**DATA EXCERPTS:**
*-*-*
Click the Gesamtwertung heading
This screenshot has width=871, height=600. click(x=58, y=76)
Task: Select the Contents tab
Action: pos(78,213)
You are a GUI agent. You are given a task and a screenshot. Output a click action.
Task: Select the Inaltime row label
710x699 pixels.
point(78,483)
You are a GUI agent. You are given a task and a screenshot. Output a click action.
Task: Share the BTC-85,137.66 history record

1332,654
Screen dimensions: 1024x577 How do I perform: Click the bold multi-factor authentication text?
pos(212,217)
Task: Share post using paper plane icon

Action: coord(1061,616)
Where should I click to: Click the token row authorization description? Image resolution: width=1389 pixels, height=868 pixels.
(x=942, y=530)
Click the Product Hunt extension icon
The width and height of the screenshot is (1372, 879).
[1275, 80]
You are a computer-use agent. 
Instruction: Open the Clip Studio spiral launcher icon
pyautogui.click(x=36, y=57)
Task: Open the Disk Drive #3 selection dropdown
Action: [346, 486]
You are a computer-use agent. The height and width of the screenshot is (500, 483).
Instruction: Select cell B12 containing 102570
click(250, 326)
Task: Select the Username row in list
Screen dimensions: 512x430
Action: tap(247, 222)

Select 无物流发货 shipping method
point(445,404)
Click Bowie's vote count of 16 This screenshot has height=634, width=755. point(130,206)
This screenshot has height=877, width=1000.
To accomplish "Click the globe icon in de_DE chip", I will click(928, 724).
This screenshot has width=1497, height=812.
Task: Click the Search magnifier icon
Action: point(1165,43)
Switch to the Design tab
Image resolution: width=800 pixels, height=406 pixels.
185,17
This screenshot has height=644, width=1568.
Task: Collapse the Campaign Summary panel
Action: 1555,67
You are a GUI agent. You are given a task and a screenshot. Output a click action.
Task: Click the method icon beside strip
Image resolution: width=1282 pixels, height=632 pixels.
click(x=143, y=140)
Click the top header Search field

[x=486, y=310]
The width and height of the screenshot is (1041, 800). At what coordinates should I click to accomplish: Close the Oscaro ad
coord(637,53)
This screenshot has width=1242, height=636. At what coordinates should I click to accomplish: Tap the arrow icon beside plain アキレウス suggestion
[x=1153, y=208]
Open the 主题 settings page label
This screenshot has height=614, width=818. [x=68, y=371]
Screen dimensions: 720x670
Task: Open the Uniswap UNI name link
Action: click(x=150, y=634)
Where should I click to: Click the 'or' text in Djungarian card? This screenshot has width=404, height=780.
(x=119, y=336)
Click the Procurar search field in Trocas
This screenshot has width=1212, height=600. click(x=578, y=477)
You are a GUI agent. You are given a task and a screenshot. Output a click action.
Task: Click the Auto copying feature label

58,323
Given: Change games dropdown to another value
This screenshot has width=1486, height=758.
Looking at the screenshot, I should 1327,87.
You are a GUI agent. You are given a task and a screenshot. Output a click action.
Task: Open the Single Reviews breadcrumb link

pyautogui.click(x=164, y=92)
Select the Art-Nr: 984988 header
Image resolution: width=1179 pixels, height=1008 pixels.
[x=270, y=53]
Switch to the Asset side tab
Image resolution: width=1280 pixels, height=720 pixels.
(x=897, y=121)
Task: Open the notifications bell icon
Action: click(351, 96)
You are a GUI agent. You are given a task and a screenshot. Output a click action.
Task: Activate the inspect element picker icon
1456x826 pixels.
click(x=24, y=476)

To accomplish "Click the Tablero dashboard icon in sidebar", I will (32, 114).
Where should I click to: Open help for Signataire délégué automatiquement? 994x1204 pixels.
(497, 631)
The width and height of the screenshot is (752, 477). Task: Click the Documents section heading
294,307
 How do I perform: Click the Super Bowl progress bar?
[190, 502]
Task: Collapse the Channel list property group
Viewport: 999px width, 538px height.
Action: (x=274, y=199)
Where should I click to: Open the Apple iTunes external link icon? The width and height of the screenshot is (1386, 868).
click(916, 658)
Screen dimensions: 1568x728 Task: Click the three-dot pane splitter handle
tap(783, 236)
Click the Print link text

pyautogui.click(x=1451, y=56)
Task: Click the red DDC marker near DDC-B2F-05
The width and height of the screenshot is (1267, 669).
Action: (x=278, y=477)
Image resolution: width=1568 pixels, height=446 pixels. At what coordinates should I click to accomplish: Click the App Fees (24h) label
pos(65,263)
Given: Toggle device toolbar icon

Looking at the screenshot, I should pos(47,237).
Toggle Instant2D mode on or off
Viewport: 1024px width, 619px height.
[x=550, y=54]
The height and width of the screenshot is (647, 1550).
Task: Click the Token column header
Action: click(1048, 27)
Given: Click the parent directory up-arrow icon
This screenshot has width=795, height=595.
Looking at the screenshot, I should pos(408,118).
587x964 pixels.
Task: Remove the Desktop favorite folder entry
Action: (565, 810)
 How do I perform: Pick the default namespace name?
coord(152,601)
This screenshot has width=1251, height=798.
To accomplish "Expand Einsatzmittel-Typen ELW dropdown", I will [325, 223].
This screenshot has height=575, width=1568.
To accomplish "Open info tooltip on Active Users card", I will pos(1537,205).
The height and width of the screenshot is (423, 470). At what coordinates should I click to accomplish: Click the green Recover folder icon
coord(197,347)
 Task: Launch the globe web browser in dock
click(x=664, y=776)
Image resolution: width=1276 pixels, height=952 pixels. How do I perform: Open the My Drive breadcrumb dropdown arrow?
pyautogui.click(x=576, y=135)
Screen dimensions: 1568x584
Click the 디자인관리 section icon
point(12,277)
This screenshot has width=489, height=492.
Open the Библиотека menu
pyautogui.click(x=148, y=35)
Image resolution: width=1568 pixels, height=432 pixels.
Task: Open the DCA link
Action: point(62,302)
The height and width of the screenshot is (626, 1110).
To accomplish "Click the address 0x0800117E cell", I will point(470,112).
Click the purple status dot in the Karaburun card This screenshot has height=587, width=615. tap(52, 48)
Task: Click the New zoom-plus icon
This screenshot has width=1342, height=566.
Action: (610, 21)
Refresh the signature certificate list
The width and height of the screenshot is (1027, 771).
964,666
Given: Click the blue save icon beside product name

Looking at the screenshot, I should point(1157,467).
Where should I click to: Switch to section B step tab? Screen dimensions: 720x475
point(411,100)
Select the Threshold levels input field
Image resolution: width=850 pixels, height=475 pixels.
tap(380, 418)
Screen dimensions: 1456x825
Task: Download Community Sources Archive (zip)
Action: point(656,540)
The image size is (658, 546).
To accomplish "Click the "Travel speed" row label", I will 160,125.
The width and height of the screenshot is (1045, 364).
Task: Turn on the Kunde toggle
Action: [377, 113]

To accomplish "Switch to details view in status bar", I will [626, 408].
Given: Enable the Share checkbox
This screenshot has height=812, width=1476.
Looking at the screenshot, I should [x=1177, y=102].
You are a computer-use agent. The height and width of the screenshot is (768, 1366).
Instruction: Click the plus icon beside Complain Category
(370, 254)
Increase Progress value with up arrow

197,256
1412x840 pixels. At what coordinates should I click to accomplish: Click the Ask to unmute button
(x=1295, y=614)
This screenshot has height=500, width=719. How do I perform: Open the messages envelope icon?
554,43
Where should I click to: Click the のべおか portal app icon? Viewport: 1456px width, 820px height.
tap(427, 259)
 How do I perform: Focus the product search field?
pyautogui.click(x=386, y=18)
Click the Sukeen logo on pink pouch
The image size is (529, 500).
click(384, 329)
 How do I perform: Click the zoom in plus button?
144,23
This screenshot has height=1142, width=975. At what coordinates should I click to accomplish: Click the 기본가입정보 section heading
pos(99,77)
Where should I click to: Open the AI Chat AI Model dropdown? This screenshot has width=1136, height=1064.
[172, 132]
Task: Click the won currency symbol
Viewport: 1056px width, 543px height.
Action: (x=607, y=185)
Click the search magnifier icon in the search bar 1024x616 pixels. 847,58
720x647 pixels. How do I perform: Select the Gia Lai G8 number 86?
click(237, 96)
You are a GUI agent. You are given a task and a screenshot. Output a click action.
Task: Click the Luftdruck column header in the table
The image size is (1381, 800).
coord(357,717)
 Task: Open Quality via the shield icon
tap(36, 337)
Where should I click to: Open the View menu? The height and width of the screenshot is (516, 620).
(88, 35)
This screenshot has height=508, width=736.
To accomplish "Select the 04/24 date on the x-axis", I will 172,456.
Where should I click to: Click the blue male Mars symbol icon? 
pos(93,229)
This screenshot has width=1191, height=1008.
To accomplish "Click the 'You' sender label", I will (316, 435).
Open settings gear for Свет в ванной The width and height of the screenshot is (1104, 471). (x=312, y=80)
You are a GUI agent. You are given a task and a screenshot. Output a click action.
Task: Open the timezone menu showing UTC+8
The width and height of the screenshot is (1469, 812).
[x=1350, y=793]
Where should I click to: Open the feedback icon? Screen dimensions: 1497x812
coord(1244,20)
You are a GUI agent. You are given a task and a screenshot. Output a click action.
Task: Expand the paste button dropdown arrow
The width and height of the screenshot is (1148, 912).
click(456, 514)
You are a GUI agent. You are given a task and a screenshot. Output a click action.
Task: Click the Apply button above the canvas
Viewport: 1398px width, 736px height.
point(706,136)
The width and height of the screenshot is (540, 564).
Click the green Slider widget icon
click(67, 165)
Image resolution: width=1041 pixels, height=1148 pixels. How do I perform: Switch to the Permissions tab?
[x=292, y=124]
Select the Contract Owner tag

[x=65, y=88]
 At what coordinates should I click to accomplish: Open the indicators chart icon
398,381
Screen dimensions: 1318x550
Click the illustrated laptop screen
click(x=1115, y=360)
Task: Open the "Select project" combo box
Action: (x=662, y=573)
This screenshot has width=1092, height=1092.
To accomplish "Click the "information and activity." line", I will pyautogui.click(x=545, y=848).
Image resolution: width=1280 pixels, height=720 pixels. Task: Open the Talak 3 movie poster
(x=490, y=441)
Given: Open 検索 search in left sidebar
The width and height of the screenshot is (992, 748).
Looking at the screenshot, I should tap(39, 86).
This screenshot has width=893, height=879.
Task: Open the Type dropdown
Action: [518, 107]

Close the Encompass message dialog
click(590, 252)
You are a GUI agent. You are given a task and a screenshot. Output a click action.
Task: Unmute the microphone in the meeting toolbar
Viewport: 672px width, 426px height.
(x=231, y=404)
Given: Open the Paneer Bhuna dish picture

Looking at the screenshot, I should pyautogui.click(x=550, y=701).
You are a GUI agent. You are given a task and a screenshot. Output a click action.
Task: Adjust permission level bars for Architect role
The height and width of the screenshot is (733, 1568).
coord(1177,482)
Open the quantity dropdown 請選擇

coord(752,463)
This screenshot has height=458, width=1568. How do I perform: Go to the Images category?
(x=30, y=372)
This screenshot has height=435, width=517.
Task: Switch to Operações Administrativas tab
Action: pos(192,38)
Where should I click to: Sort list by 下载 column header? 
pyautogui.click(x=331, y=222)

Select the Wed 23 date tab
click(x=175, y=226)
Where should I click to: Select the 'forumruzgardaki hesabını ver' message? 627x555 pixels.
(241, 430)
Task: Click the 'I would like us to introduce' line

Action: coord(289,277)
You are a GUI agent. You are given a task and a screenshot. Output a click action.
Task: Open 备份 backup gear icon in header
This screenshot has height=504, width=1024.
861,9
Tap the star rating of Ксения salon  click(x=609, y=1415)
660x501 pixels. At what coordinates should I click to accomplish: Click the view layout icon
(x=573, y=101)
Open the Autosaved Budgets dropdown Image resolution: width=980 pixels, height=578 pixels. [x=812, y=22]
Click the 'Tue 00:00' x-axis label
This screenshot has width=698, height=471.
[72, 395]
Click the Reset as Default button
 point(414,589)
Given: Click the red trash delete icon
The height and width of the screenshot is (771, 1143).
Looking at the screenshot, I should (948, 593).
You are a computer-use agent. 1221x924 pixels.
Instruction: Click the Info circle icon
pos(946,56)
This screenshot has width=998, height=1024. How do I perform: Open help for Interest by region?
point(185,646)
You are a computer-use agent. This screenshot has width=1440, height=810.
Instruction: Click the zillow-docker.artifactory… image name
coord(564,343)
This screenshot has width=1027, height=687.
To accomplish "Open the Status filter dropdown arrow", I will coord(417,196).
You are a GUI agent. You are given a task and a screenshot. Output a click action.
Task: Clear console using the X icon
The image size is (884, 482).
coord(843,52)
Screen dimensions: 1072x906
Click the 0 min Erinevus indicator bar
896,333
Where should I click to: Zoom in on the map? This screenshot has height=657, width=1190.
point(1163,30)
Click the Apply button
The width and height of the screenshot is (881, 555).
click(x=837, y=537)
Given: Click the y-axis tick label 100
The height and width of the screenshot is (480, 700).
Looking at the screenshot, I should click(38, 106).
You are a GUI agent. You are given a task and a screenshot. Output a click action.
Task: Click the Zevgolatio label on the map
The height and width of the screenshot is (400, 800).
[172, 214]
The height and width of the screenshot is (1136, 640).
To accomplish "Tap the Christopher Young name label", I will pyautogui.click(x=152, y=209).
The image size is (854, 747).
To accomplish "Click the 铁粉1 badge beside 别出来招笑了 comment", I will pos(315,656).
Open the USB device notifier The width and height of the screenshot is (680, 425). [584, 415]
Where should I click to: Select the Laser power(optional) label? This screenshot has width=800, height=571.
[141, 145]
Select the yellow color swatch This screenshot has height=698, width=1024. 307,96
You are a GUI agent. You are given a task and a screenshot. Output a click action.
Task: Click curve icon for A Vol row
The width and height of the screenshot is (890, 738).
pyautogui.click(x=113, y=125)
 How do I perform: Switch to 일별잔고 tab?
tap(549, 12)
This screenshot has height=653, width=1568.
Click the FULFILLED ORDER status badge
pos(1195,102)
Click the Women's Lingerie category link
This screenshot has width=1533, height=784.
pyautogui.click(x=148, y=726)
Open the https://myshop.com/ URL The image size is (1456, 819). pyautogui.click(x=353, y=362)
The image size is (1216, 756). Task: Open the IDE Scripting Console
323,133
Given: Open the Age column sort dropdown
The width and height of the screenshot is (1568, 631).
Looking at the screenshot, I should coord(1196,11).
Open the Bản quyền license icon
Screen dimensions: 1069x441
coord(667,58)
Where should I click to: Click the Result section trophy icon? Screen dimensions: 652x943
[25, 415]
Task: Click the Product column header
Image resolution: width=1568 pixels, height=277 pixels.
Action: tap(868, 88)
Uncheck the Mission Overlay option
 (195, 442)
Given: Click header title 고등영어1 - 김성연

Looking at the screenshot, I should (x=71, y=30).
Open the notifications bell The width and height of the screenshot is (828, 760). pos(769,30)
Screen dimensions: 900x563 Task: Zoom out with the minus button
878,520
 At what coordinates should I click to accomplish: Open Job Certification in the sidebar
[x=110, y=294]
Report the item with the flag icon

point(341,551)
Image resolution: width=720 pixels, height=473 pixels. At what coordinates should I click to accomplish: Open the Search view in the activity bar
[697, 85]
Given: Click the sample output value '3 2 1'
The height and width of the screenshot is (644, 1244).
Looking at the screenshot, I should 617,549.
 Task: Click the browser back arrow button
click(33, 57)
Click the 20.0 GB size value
*-*-*
Set down, exactly and in full, the lines from the one containing "Image resolution: width=720" through the end of the entries; no other line belongs.

**OUTPUT FOR THIS EXERCISE:**
Image resolution: width=720 pixels, height=473 pixels. At what coordinates should I click to accomplish: Open the Search view in the activity bar
[697, 85]
Given: Click the sample output value '3 2 1'
The height and width of the screenshot is (644, 1244).
Looking at the screenshot, I should 617,549.
 Task: Click the browser back arrow button
click(33, 57)
Click the 20.0 GB size value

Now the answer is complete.